Miss Honeypot Marries

A Short Story

Barbara Victor

From the time she was aware of sex in her imagination, each act in her fantasy was perfect, the best sex she ever had, the next time always more incredibly delicious than the time before. All the dashing men who were friends of her father’s, husbands and lovers of the women who were close to her mother, taught her about seduction. The moguls, actors, writers, doctors, lawyers, painters, diplomats, the men who came to swim and play tennis in the country or who sipped cocktails at parties in the city, made her aware of the “it” her friends giggled and whispered about. “Did she do it?” “I heard she did it.” “Did he try to do it?”

By the time her teenage years were winding down, she was way beyond the “it.” She understood the subtle glances of the sophisticated and suave older men, the light touch on her arm to help her on with a coat, the words that held double meanings to camouflage the message, the embarrassed glances when she dared to look them in the eye, the flicker of hope when she hugged them too close. Because she understood their silent language, she knew why Eddie left Debbie for Liz and Frank left Nancy for Ava, and Archie secretly preferred Veronica though he always stayed safely with Betty. At sixteen and seventeen, she even understood what Hammett saw in Hellman, how Monroe desired Miller, and Bogart and Bacall exploded on the screen.

The “it” had no form or memory, no aftermath of regret or embarrassment, as it remained elusive and intangible, created and orchestrated by her alone—masturbation with a willing partner who was under her control and direction. Miss Honeypot was the Alexander Haig of sexual fantasy. “I am in charge here” was her mantra. Those older men were all Cary Grant, obliged to recite words written for them by her, succumb when the script called for surrender, retreat when the director, her again, needed sexual tension.

She had sex before she had sex. She had great sex before she ever had bad sex.

Miss Honeypot’s abstinence was never based on lack of daring or fear of reprisal but rather on a dread of disappointment that would contradict the perfection of making love that went beyond her brain.
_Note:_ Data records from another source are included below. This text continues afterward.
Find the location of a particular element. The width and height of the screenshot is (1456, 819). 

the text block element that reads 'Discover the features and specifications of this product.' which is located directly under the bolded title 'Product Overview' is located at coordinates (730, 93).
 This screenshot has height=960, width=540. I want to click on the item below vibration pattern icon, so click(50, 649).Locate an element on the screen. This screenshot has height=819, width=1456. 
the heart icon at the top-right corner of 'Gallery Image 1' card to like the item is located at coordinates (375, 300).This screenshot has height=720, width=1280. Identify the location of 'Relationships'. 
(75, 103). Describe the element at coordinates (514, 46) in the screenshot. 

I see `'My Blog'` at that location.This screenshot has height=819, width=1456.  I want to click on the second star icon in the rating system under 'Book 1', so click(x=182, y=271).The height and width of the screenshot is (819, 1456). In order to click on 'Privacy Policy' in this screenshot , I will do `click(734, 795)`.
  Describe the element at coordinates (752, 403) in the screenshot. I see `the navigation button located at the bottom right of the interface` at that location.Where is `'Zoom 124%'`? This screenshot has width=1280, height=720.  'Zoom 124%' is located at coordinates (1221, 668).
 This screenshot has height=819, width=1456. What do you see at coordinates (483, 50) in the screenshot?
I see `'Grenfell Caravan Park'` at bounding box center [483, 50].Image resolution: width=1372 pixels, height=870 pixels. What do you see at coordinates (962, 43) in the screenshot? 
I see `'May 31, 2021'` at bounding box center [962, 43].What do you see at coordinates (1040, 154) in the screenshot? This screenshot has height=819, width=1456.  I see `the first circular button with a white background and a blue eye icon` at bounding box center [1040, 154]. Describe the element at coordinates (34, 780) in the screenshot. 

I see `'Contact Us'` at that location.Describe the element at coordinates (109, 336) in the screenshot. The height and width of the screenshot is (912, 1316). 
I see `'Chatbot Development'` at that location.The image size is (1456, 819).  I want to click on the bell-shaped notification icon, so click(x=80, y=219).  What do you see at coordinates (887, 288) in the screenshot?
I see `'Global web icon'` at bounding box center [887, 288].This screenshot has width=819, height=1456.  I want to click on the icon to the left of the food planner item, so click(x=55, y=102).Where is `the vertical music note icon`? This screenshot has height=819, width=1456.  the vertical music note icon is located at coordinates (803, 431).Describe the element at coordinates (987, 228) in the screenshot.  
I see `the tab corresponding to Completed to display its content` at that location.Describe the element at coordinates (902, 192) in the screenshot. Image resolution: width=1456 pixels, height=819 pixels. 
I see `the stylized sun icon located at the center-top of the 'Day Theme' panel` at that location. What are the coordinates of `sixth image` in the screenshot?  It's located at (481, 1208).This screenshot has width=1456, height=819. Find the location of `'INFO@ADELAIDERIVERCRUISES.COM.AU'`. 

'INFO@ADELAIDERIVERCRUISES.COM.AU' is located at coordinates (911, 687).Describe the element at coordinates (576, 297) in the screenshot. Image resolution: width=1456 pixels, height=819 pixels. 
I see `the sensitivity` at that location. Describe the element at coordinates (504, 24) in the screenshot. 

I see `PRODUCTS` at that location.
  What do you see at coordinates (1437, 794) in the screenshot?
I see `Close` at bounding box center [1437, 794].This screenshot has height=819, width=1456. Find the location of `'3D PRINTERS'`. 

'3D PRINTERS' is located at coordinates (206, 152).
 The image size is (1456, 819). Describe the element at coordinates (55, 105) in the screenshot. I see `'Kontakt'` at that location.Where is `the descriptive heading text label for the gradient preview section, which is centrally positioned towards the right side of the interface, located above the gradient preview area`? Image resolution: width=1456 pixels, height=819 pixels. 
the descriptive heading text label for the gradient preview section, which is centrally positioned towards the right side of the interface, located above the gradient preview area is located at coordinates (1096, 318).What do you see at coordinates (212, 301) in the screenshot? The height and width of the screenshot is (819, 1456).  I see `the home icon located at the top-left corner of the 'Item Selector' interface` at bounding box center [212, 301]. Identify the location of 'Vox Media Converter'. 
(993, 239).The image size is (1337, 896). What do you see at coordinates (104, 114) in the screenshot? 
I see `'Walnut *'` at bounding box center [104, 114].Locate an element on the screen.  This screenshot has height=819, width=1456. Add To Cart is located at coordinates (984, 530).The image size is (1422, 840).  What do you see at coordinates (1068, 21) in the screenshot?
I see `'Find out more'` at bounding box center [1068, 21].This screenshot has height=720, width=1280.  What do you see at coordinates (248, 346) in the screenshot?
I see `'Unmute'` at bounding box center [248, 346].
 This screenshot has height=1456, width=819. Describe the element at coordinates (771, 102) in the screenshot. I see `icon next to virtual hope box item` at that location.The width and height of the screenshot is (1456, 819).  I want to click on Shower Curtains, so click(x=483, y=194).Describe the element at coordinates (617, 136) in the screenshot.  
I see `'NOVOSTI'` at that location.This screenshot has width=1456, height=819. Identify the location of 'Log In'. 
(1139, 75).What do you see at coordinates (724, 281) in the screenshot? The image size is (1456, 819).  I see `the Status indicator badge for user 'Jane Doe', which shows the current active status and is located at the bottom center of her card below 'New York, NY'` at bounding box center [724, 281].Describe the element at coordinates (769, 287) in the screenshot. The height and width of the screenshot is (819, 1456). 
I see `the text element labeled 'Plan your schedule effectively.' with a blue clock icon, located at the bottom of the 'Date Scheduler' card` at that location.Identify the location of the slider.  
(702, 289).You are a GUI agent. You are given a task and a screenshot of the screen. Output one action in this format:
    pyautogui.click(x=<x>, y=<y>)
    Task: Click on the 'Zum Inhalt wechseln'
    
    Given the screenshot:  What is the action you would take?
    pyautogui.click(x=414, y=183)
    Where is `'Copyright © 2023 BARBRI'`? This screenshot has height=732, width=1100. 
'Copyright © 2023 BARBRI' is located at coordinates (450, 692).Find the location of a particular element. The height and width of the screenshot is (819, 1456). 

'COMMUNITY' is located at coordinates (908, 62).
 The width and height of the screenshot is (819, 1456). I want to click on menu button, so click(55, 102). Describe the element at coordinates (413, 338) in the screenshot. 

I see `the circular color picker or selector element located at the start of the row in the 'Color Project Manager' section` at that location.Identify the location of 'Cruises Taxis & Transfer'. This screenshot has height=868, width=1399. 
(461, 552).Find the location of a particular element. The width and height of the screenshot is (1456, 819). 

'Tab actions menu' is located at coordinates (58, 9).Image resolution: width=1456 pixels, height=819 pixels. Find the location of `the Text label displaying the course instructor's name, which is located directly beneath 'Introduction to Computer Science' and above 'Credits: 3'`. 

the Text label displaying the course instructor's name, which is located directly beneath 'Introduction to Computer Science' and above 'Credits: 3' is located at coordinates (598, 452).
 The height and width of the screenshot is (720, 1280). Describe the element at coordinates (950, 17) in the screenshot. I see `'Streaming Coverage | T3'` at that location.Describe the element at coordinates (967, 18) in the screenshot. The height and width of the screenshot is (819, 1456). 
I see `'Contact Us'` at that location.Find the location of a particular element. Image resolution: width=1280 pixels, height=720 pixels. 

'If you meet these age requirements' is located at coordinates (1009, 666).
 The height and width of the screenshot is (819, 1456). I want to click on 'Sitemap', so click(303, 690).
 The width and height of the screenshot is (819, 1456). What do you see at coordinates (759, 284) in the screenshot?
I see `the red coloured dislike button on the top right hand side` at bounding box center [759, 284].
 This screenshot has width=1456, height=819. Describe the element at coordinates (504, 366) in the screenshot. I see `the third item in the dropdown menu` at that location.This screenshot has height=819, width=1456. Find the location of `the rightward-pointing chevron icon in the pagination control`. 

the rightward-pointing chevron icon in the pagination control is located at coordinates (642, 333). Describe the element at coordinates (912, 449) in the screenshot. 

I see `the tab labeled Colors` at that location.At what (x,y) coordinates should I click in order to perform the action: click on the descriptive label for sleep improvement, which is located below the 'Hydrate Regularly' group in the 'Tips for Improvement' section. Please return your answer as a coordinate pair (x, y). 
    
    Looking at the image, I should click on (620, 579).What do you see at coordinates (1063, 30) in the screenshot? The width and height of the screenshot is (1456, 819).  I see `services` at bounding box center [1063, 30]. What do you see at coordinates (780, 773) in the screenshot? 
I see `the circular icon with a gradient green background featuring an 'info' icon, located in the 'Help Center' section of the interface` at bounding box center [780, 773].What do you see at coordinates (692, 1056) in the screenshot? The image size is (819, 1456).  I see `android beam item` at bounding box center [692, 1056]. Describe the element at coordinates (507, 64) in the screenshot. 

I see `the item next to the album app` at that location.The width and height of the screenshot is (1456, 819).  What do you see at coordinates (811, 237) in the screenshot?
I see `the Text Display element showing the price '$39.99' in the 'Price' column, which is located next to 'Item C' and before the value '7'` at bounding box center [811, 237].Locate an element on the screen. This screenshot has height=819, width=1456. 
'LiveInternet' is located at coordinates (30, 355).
There were good girls and bad girls and somewhere in her mind, until she could come out and be both, the bad girl hidden within the good girl, until she could find someone who would understand that fantasy was her game, she was out of the running. Her desire was the chase that ended in half-finished acts which always promised more and better and best. Hunting for the drama that would turn into ecstasy impelled her to seek out the perfect candidates to share an actual foray into bed. The “it” became the “what if” when the first kiss at sixteen with a brooding, tragic boy who died two years later by his own hand, kept her going for another two years until at eighteen, the “what if” became a “so what” when the son of a literary giant tricked her into believing that knowing the steps of the dance standing up had bearing on the moves lying down. A black lace party dress ripped down the back was a remnant of his misplaced enthusiasm, lipstick askew covering a bruised lip happened more out of anger than ardor, which made the whole encounter off the charts and impossible to rank. She was his Lolita in the flesh. Coupling with him was a trip to a zoo where wild animals roamed free and which had her scurrying back to the safety of untried yet fulfilling fantasies. After doing “it” for years with happy endings, she made the mistake of doing “it” for real. The scale from worst to best had taken form.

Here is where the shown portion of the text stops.